→ INPUT DATA

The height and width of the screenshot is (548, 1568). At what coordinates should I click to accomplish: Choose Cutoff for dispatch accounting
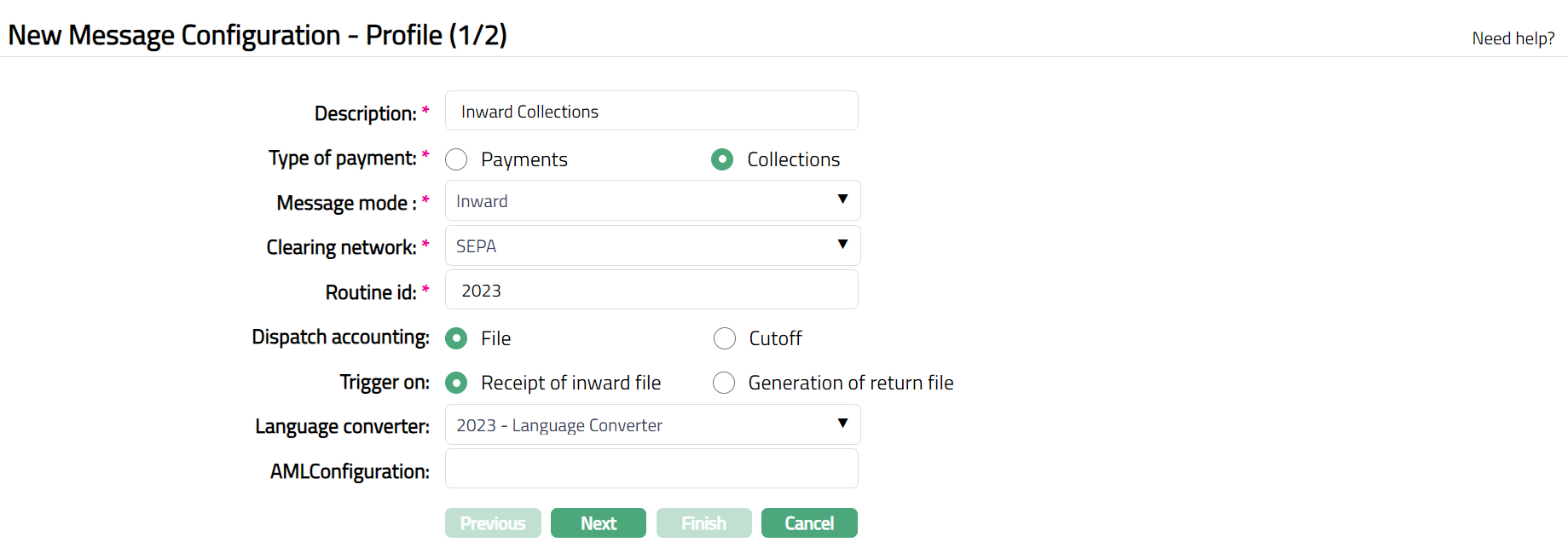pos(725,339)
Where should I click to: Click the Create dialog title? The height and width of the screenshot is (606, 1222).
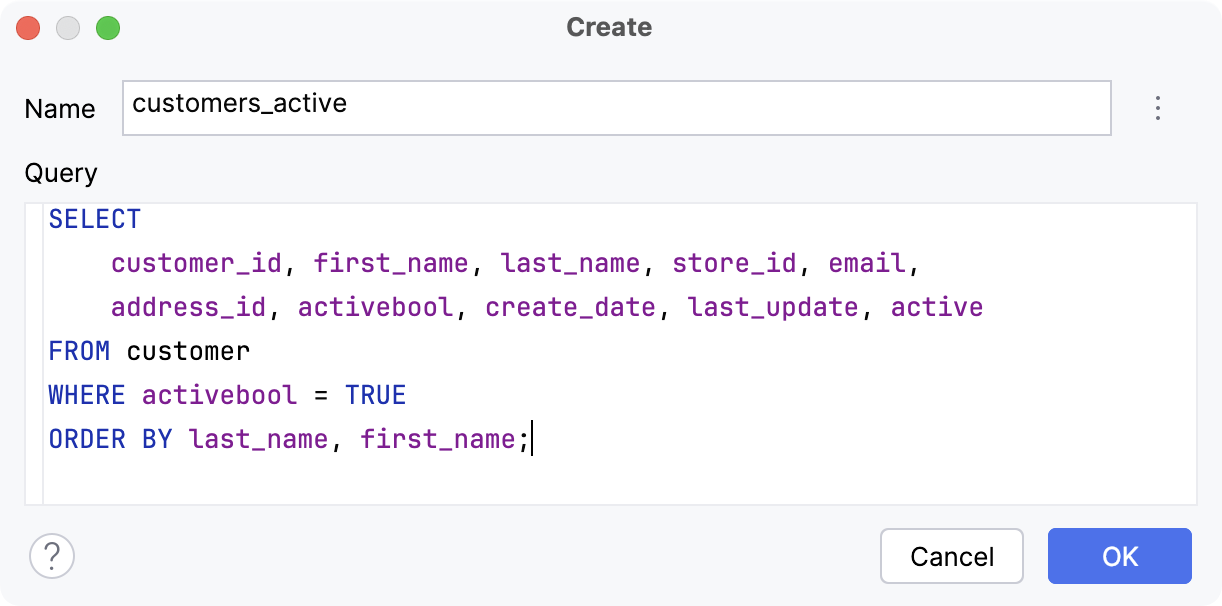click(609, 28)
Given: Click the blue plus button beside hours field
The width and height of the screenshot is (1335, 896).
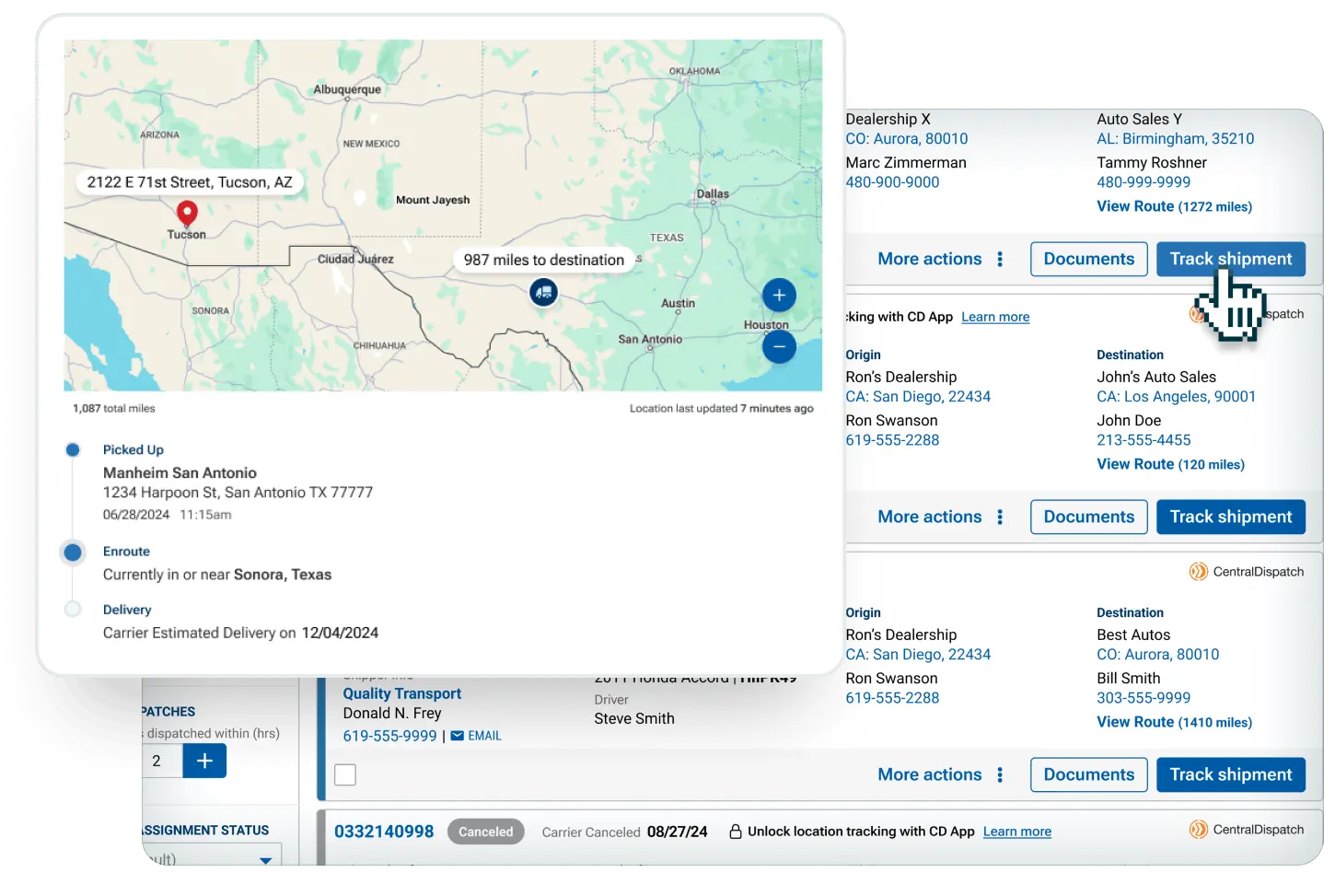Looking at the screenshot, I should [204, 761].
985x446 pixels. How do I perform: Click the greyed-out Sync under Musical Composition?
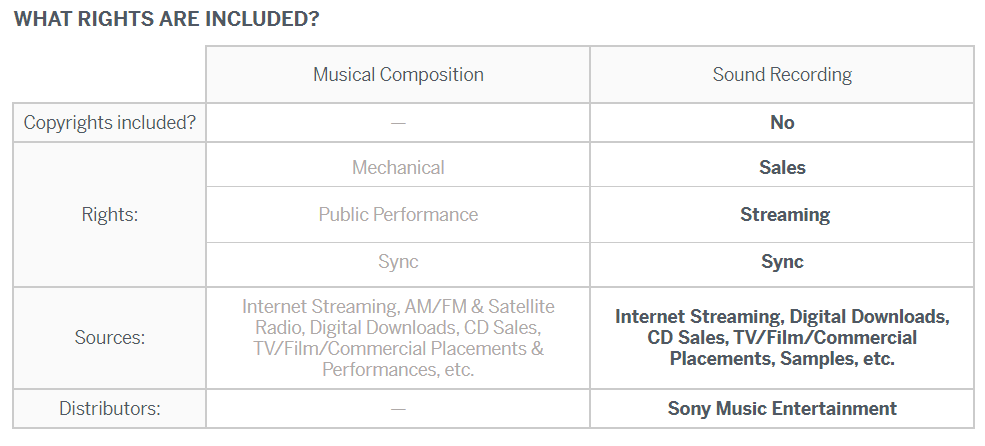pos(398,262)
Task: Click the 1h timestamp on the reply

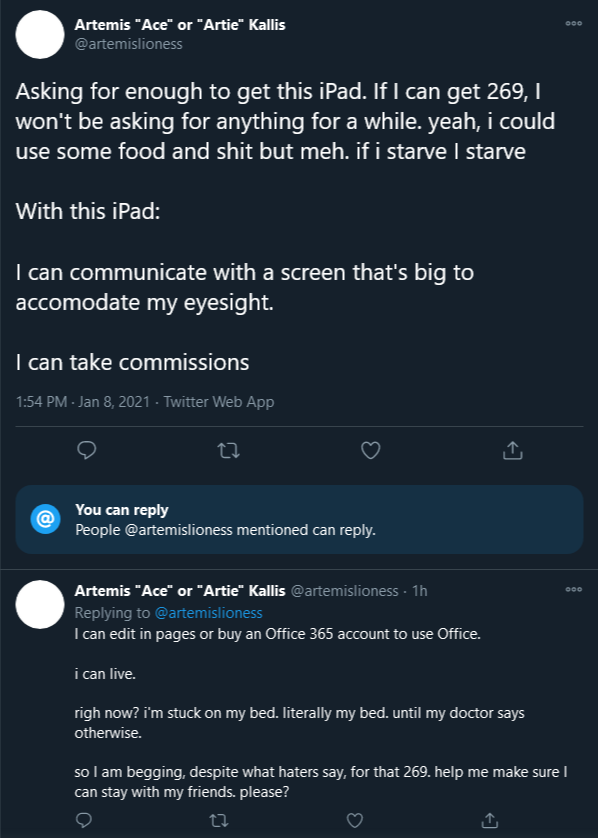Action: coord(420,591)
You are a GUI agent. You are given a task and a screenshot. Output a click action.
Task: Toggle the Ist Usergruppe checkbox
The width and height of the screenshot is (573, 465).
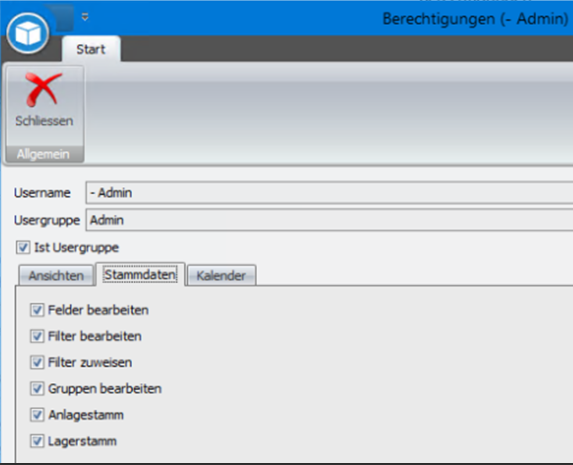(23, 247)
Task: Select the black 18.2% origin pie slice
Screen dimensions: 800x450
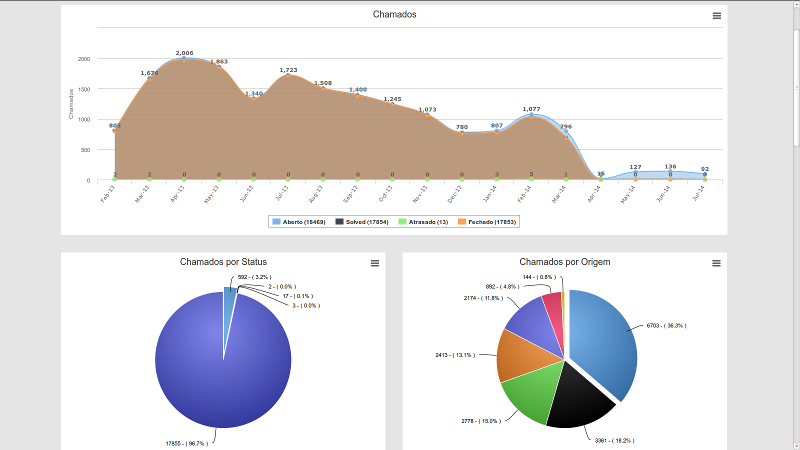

→ EXERCISE INSTRUCTIONS
Please copy the data above word for word, but only from the line that contains "Where should I" through the final line, both included, and without the pictures.

→ WRITTEN ANSWER
Where should I click to: Click the Create dialog title? The height and width of the screenshot is (606, 1222).
click(609, 28)
Given: Click the blue plus button beside hours field
The width and height of the screenshot is (1335, 896).
Looking at the screenshot, I should [204, 761].
985x446 pixels. How do I perform: Click the greyed-out Sync under Musical Composition?
pos(398,262)
Task: Click the 1h timestamp on the reply

Action: coord(420,591)
You are a GUI agent. You are given a task and a screenshot. Output a click action.
Task: Toggle the Ist Usergruppe checkbox
The width and height of the screenshot is (573, 465).
(23, 247)
Task: Select the black 18.2% origin pie slice
Screen dimensions: 800x450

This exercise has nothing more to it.